Nothing but the lines from the one containing "How do I perform: Select" through the last line of the records belongs in the answer, copied exactly and with the pictures left out.

────────────────

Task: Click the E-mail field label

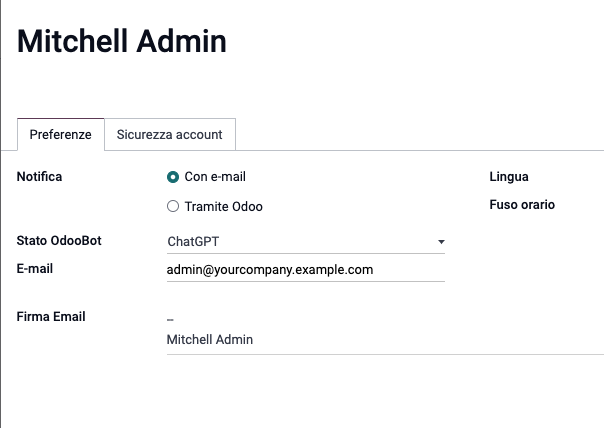Action: [x=35, y=269]
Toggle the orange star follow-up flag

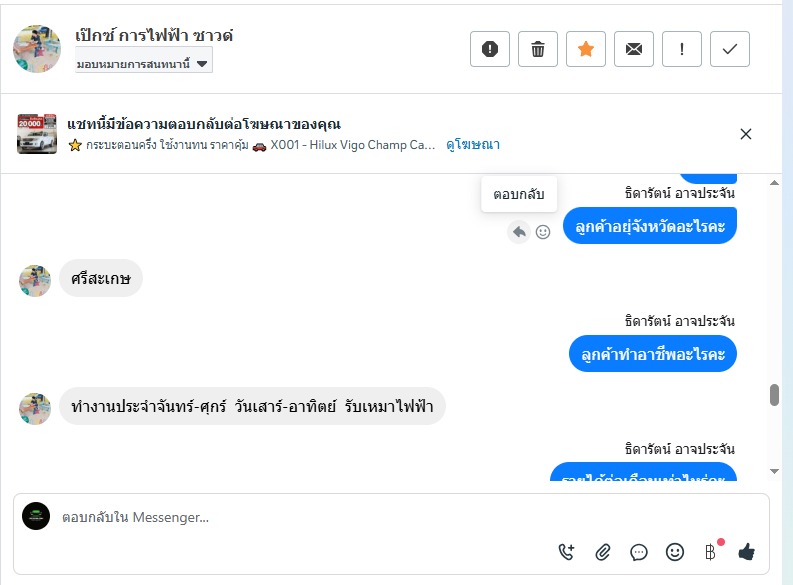click(586, 50)
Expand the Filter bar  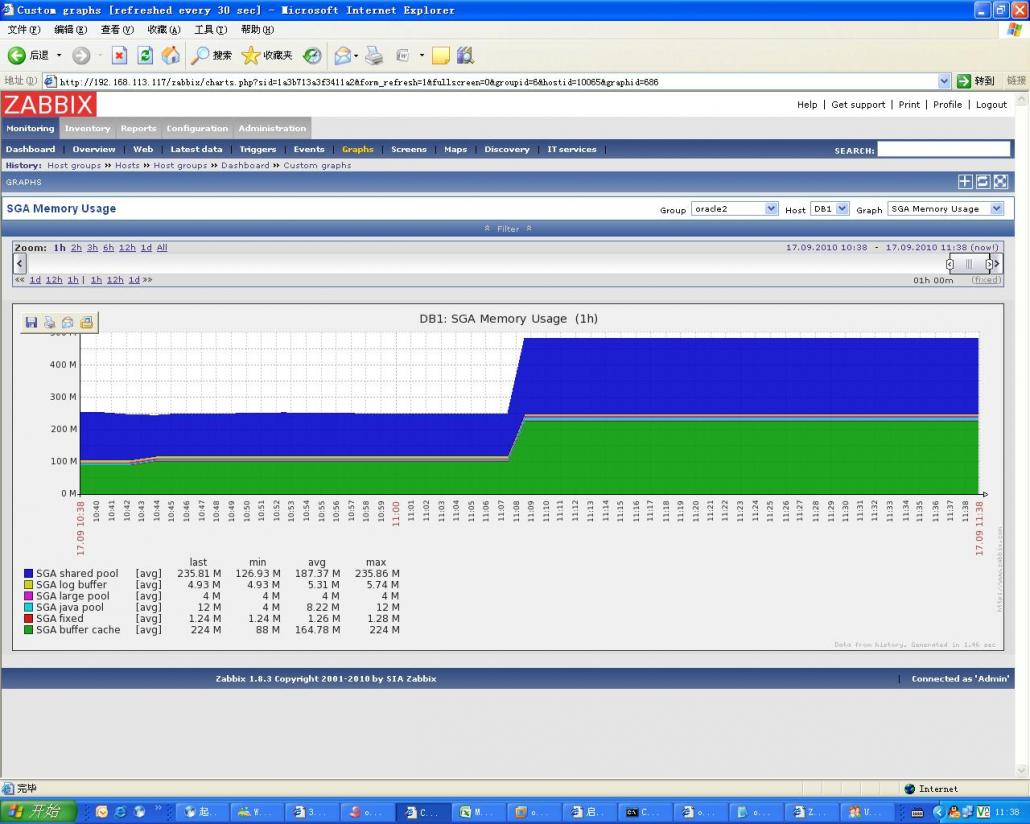click(508, 229)
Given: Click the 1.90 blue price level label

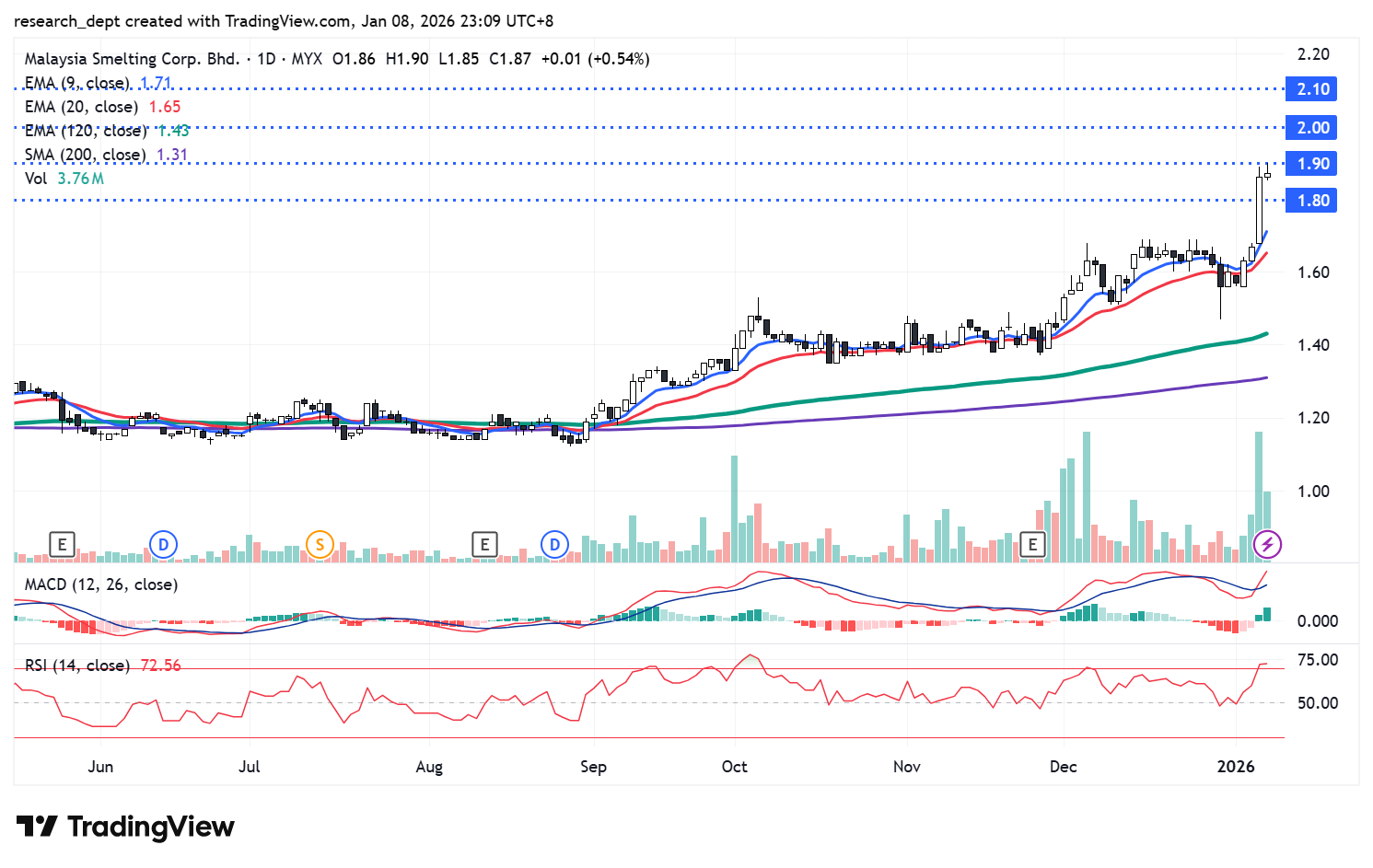Looking at the screenshot, I should tap(1311, 164).
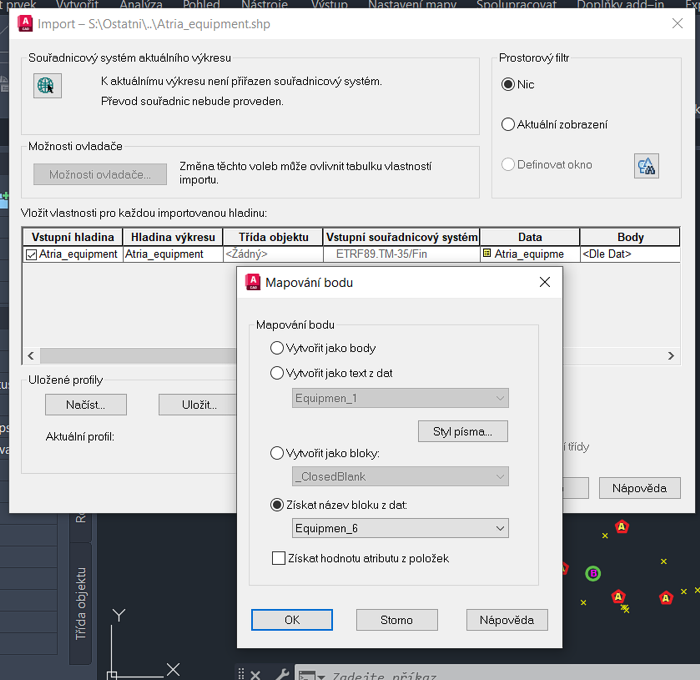Enable Získat hodnotu atributu z položek

coord(279,558)
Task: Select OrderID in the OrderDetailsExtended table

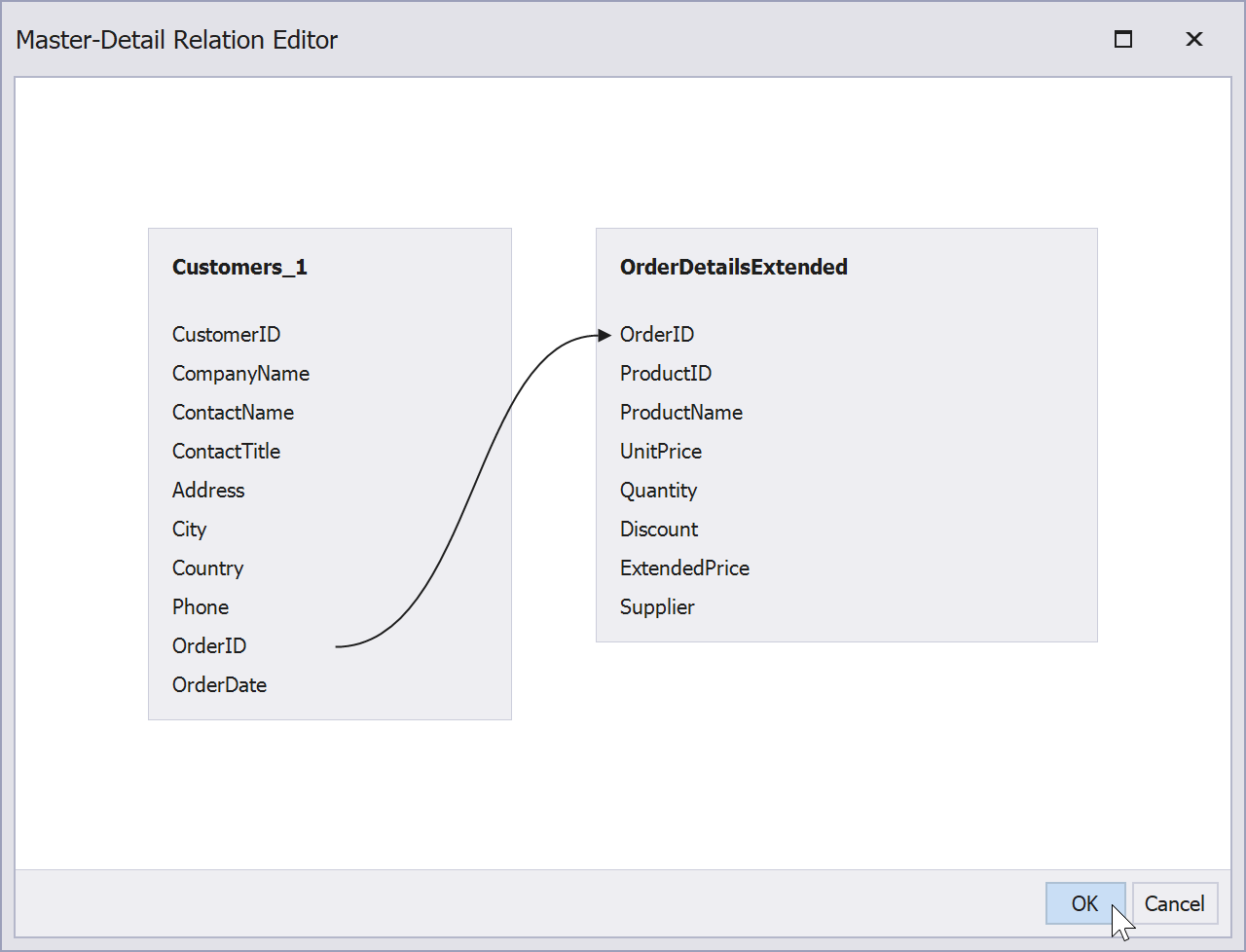Action: [657, 334]
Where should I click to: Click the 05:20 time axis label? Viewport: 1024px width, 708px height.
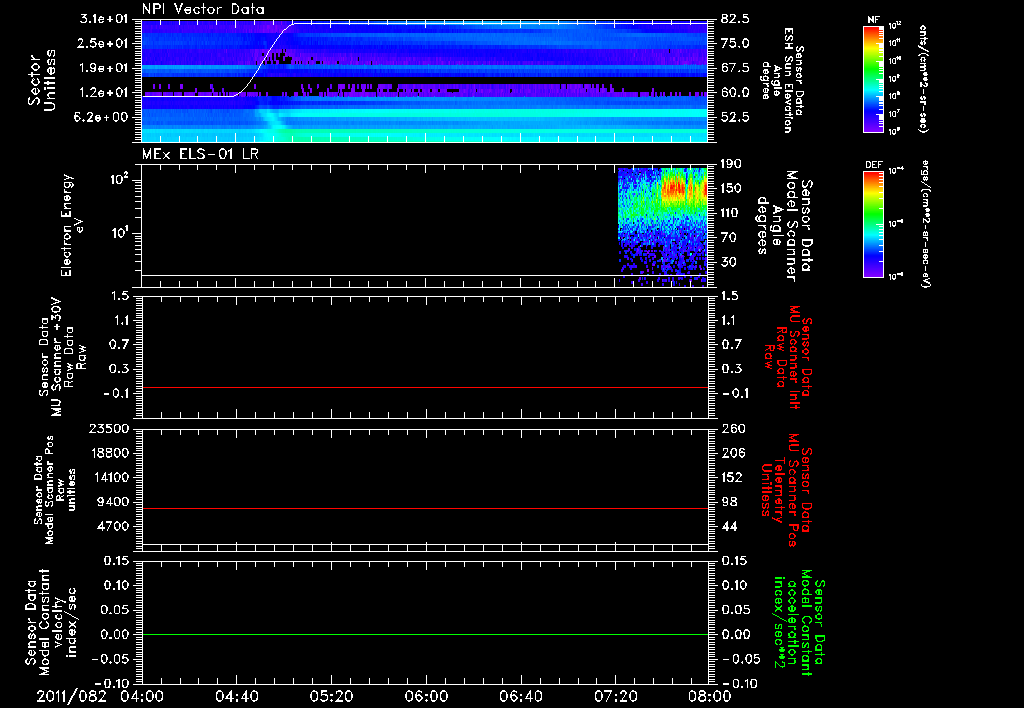(332, 695)
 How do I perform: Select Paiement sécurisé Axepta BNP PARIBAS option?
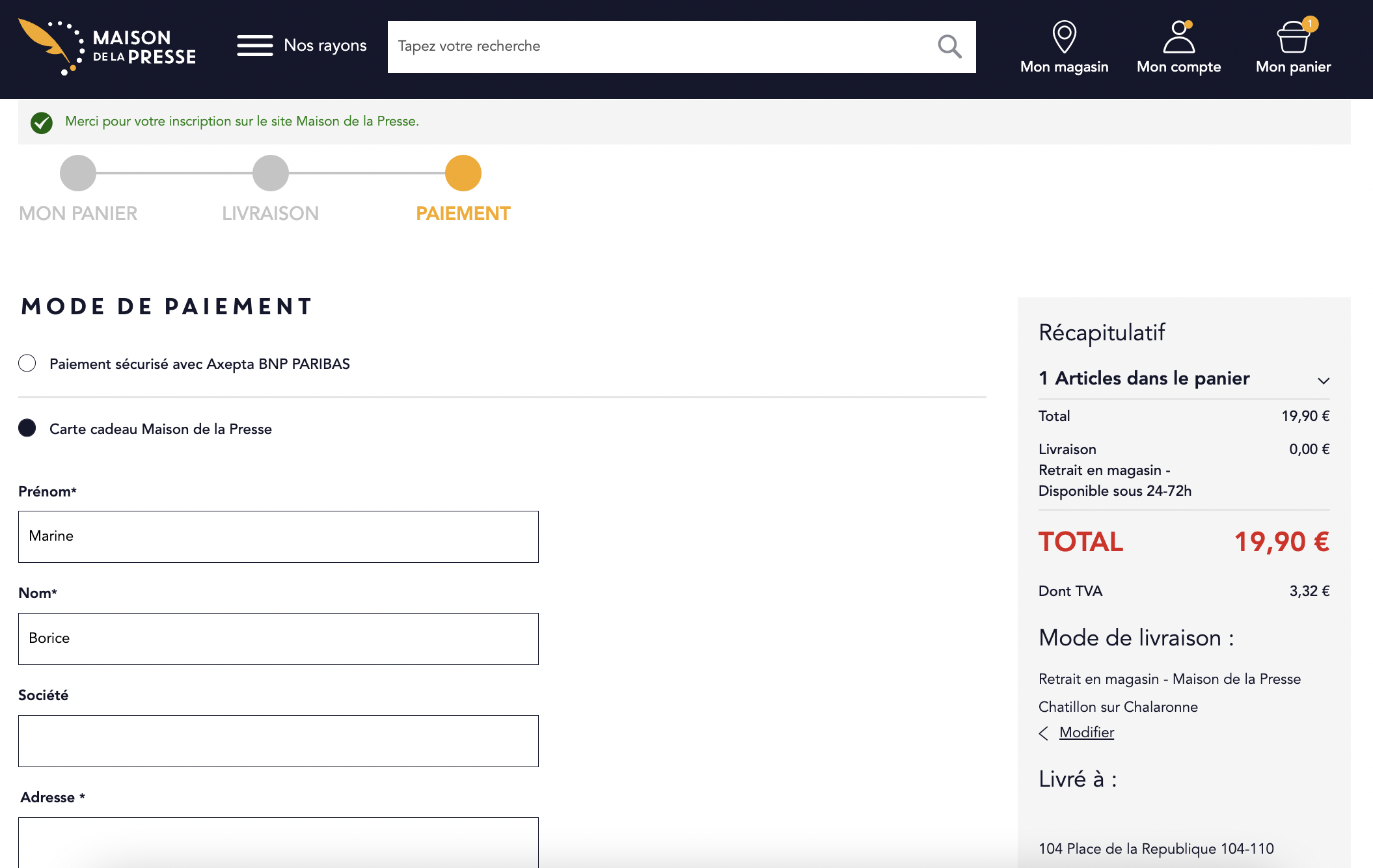click(x=27, y=363)
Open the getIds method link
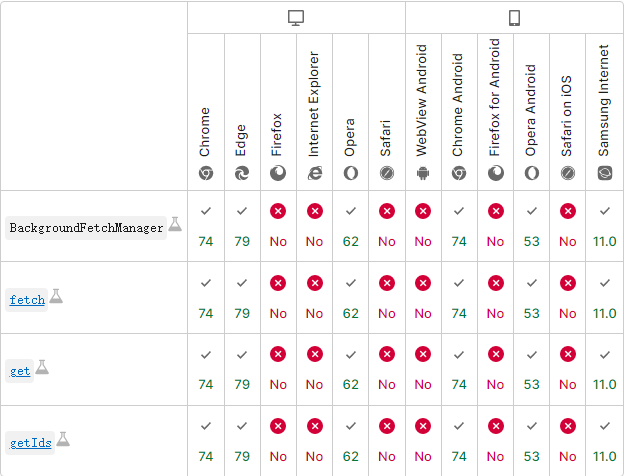624x476 pixels. [29, 442]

────────────────

Written solution
 How do I perform: Select Paiement sécurisé Axepta BNP PARIBAS option?
click(x=27, y=363)
Open the getIds method link
624x476 pixels. [29, 442]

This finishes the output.